To help people get started or transition to this new version, I started a series of blog posts to cover Spark 2.0 related stuff. This article in particular talks about one of its major API updates; that is, the introduction of a new interface Dataset (Well, technically, Dataset was introduced in Spark 1.6 as an API preview, but it really becomes stable in this new release). With Dataset and its two predecessors RDD and DataFrame, Spark now has three major APIs for operating large datasets.


RDD (Risilient Distributed Dataset) was the primary API introduced since Spark 1.0. It essentially is an immutable distributed collection of elements of your data that is partitioned across nodes in the cluster. It is functional-oriented and emphasizes on immutability, which provides a simple, OOP-style API with complie time type-safety, but may cause issues with garbabge collection due to too many temporary objects being created during computation.

RDD is lazily evaluated. It provides two types of operations, i.e. transformations and actions. The transformations, such as map and reduce, only creates a new RDD representing the transformed data and defines the operations to be performed . The operaions are not actually performed until an action is called. You can find a list of these operations on the Spark Programming Guide.

RDD will continue to be the building block of Spark, since Dataset and DataFrame are built on top of it. It will be the low-level API if you want more explicit control over operations or process unstructured data. But it would not enjoy many of the optimizations and performance benefits available with Dataset and DataFrame due to its lack of structure information and the help brought by Spark’s internal Catalyst Optimizer.

Dataset and DataFrame

Dataset is formally introduced in Spark 2.0 and is positioned to take over DataFrame (introduced in Spark 1.3) by bringing in some of the advantages with RDD, such as compile time type-safety. I am combining Dataset and DataFrame here together mainly because DataFrame will merely be an alias for Dataset[Row] starting from Spark 2.0, where Row is a generic untyped object. Alternatively, for a typed object, such as a case class Person, you can create a Dataset[Person], similar to RDD[Person], to take advantage of the type-safety.

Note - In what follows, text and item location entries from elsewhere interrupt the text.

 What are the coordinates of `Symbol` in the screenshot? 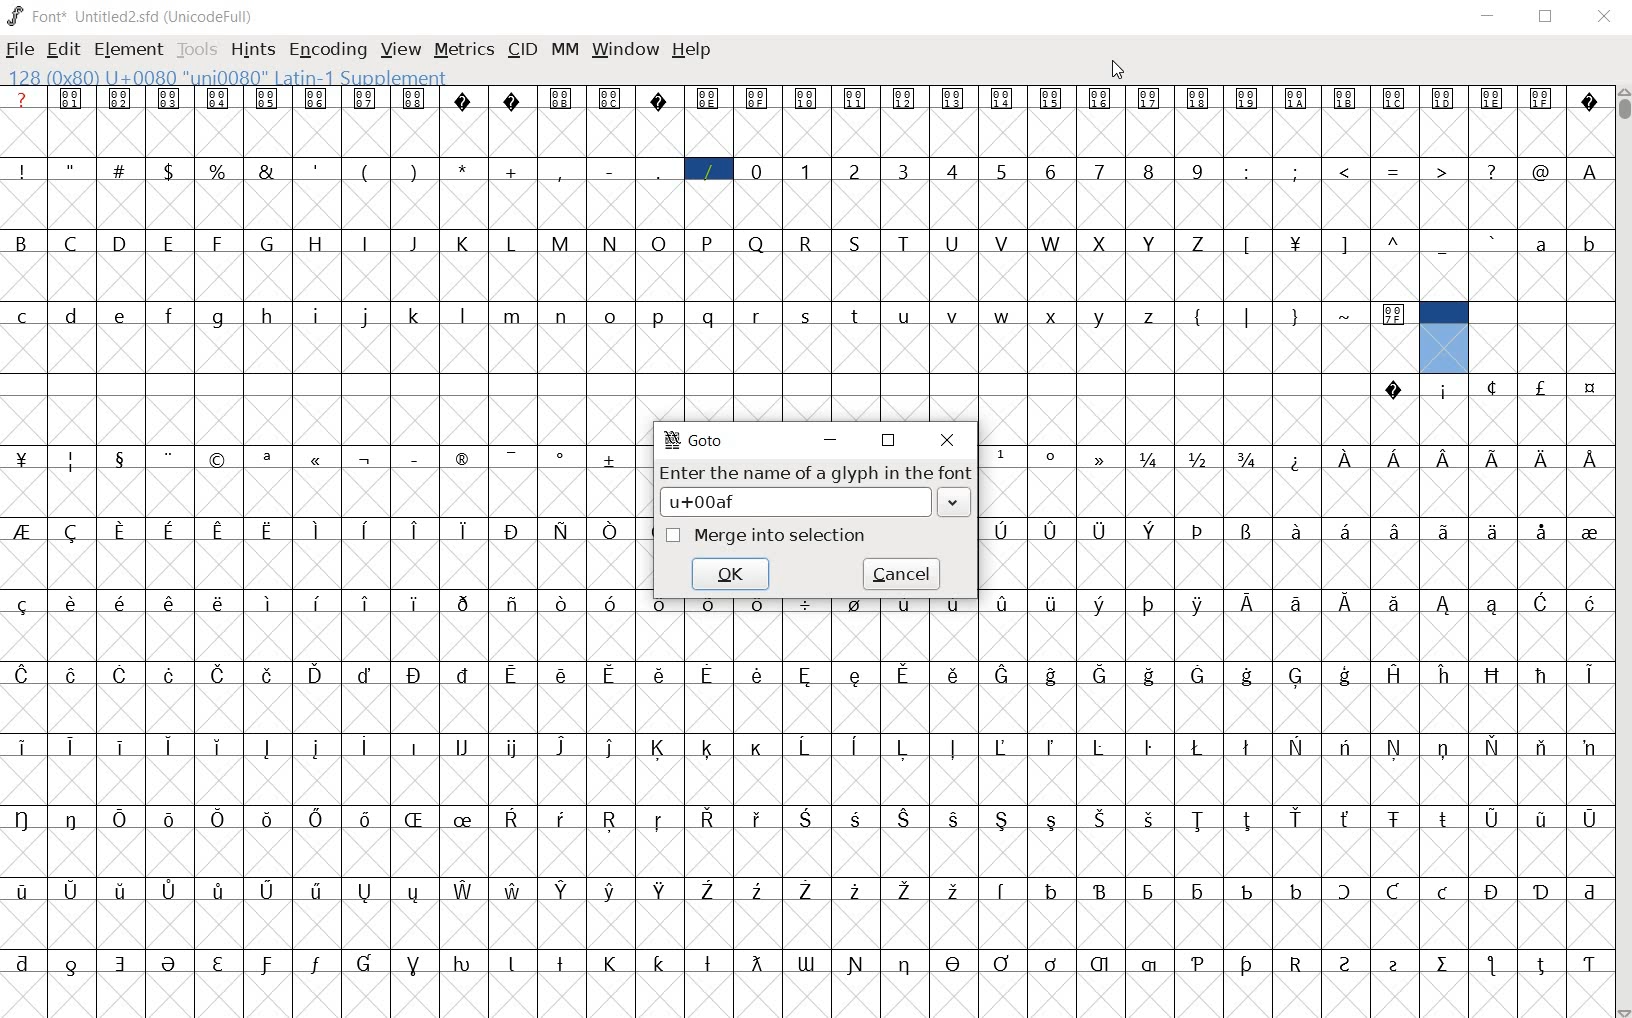 It's located at (612, 603).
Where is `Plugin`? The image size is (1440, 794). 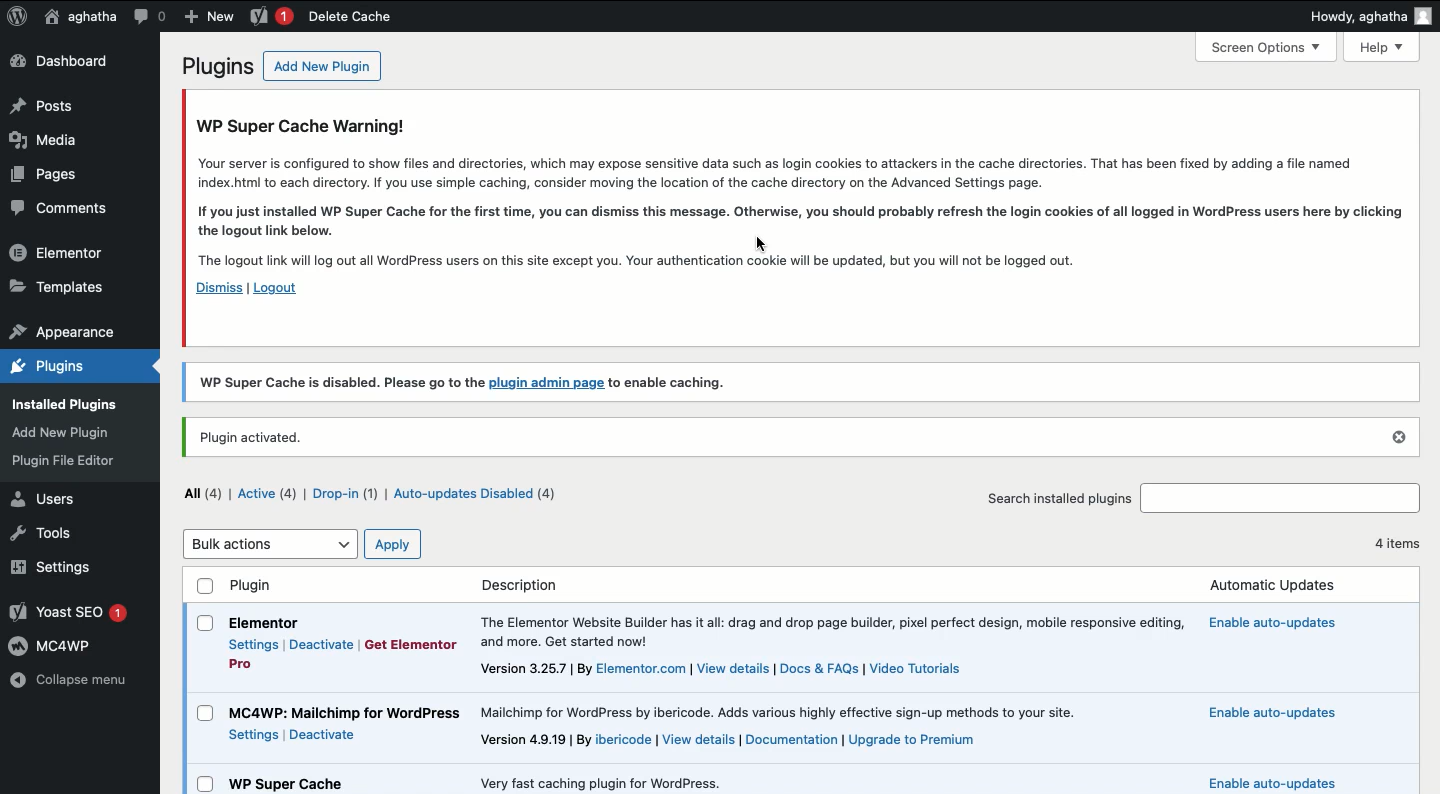
Plugin is located at coordinates (279, 601).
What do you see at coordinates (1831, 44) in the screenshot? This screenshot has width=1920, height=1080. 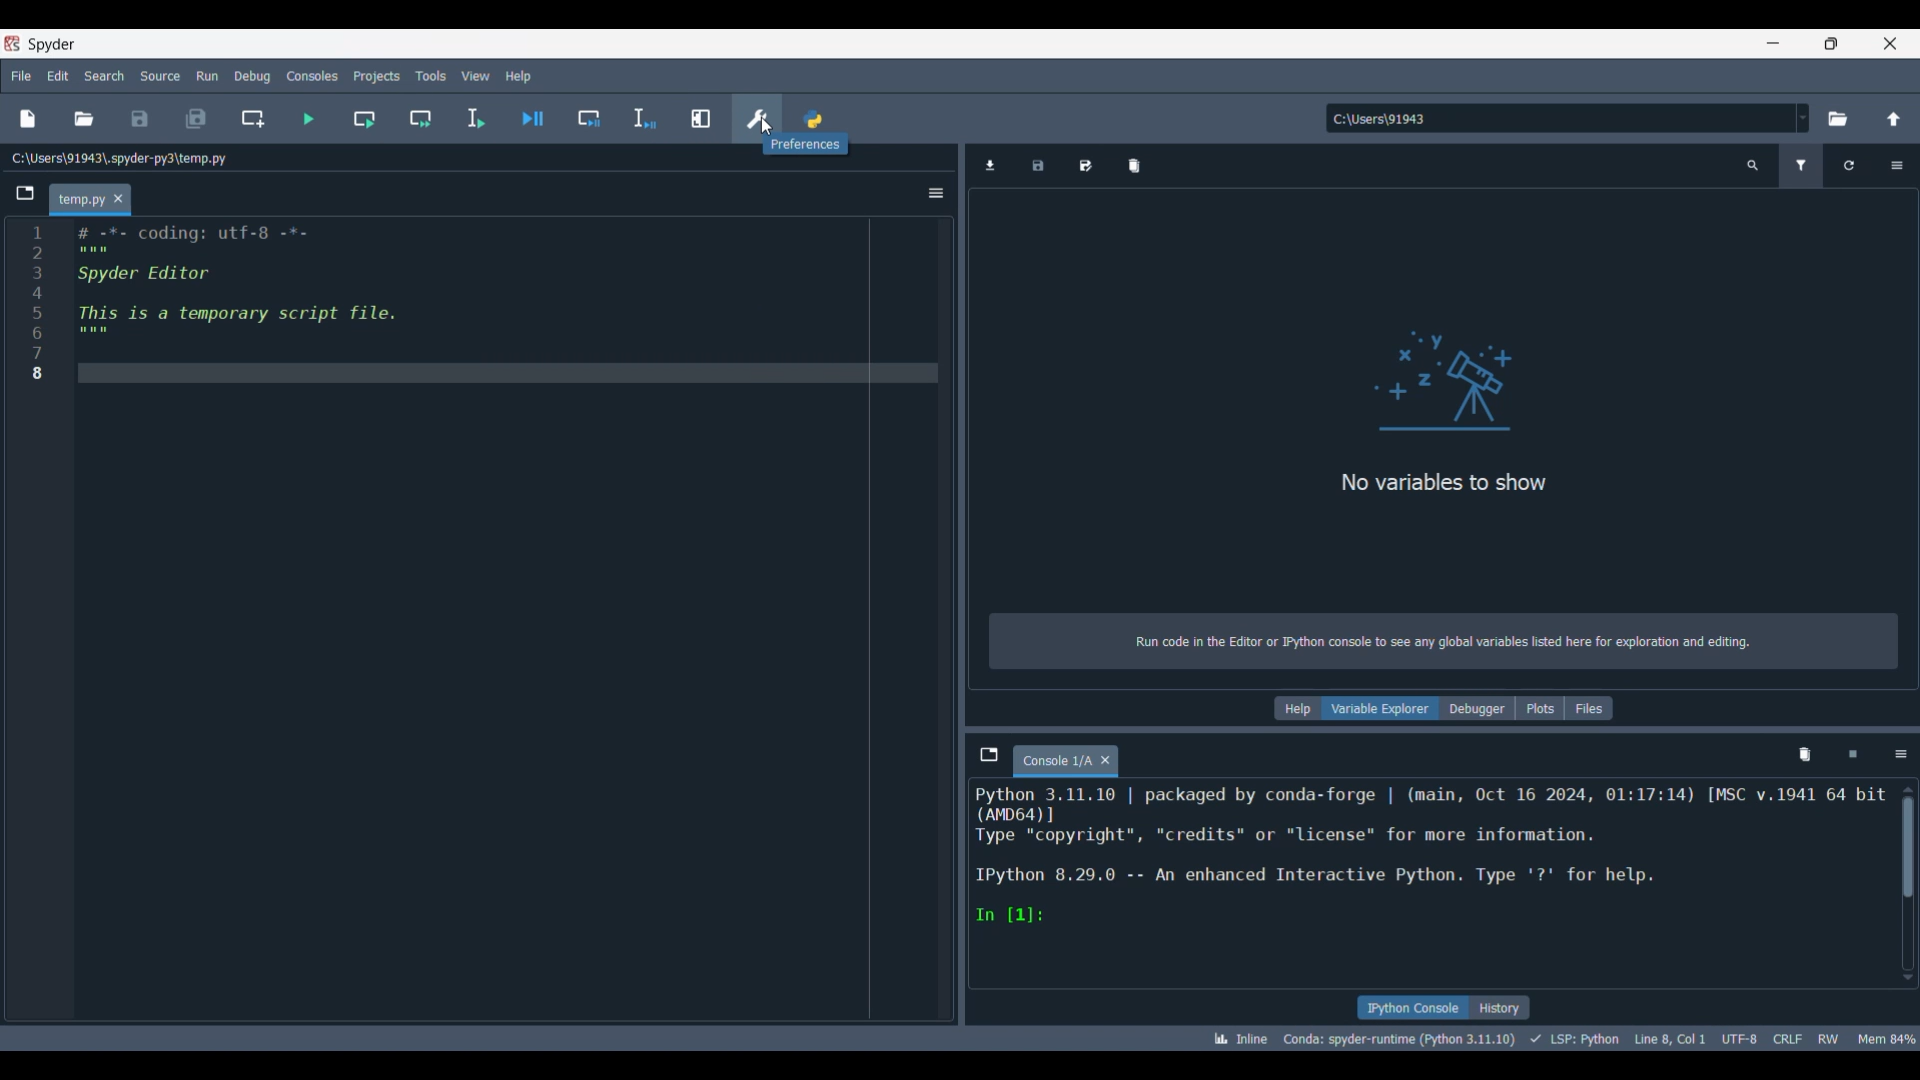 I see `Show in smaller tab` at bounding box center [1831, 44].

Dataset optimizes data storage via encoders to eliminate the cost of deserialization and garbabge collection, and improves performance by using Catalyst Optimizer to generate optimized query plan. Its overall performance is improved significantly (see this example). The trade-off here is that Dataset is limited to classes that extend the Scala Product trait, e.g. case class, whereas RDD can be used with any objects.

Even better, Dataset can be seamlessly convert to RDD by calling the .rdd method.

// suppose you have personDS: Dataset[Person]
val personRDD: RDD[Person] = personDS.rdd

And, vice versa, with a little bit extra work, you can also convert RDD to Dataset.

// suppose you have personRDD: RDD[Person] and spark: SparkSession
// implicits is imported to infer type
import spark.implicits._

val personDS: Dataset[Person] = spark.createDataset[Person](personRDD)


Starting from Spark 2.0, I would imagine Dataset to become de facto API for users to operate with on a daily basis and RDD to be used only when lower level functionality and control are needed. The space efficiency and performance gains with Dataset are very significant for most use cases - at least for me, dealing with structured or semi-structured data is the norm.